EXCERPTED TEXT:
The residents, however, feel that they are being denied direct access to important information, and that they are being fobbed off by FirstPort. “They are being far from helpful,” a resident told Inside Croydon.
“They do not pick up phone calls, only answer emails, and at the minimal hint of blame they respond with a ‘do not abuse us or we will not deal with you again’. It is getting ridiculous.”
Local MP Steve Reed OBE, who intervened 18 months ago to try to resolve the cladding issue, is due to meet with FirstPort and some members of the resident association. There has been little or no assistance from Croydon Council. A day nursery in a building next to Citiscape has been told there is no need for it to be evacuated, and according to the council, Citiscape building is safe.
“Moneywise we are OK,” the resident said.
“Barratts have been paying for our hotel accommodation and a daily allowance to cover food and laundry. Now that we have to move into flats, they offered a move-out payment, a move-back-in payment and rent paid for up to six months.
“We do not know what is going to happen after six months but the works are clearly going to take longer than that. With the issue of not being able to access our belongings, lovely FirstPort is now saying we can use that allowance or the move out money to buy whatever furniture or winter clothes we need. That is not reasonable.
“Alison Butler was not too helpful when I spoke to her,” the resident told Inside Croydon. “She was only concerned about tenants that might have their tenancy agreements finished and will not be able to find new flats, as they would need to be rehoused at the council’s expense.”
As the very stressed resident told Inside Croydon, “FirstPort are difficult to fight, and being leaseholders, we have zero rights.
“But we have been out of our homes since September 7 with no explanation of what is happening and, honestly, I am fed up.”

[Collection entries]
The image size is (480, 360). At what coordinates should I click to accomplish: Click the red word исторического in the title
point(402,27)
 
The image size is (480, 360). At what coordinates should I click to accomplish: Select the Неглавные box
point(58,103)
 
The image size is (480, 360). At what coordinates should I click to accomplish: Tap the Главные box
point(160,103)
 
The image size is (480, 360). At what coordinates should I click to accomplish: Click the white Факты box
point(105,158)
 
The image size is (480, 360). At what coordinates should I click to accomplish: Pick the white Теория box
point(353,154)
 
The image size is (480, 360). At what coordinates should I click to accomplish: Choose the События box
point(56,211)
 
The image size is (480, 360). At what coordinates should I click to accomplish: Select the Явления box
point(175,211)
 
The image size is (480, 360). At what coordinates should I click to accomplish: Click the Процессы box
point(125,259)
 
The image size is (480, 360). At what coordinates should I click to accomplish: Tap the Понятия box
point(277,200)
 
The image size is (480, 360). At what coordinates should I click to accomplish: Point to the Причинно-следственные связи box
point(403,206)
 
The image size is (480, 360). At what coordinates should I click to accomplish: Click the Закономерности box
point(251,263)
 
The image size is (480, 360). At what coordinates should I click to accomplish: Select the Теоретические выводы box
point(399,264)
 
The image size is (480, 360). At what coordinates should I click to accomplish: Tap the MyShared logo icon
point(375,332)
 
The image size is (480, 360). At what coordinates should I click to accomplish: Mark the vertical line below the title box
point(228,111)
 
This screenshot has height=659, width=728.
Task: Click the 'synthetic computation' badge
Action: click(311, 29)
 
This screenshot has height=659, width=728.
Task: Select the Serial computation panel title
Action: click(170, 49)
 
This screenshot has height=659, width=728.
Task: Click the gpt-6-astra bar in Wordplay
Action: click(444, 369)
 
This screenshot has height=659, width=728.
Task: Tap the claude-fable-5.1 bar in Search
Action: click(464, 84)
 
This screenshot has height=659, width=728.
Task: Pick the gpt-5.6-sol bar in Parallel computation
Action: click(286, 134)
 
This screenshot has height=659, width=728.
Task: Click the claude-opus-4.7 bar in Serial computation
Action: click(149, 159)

PROBLEM DESCRIPTION: Rewrite the part of the Citiscape article starting at "Local MP Steve" and ending at "the resident said.", substituting "the local authority" for "Croydon Council".

ANSWER SECTION:
Local MP Steve Reed OBE, who intervened 18 months ago to try to resolve the cladding issue, is due to meet with FirstPort and some members of the resident association. There has been little or no assistance from the local authority. A day nursery in a building next to Citiscape has been told there is no need for it to be evacuated, and according to the council, Citiscape building is safe.
“Moneywise we are OK,” the resident said.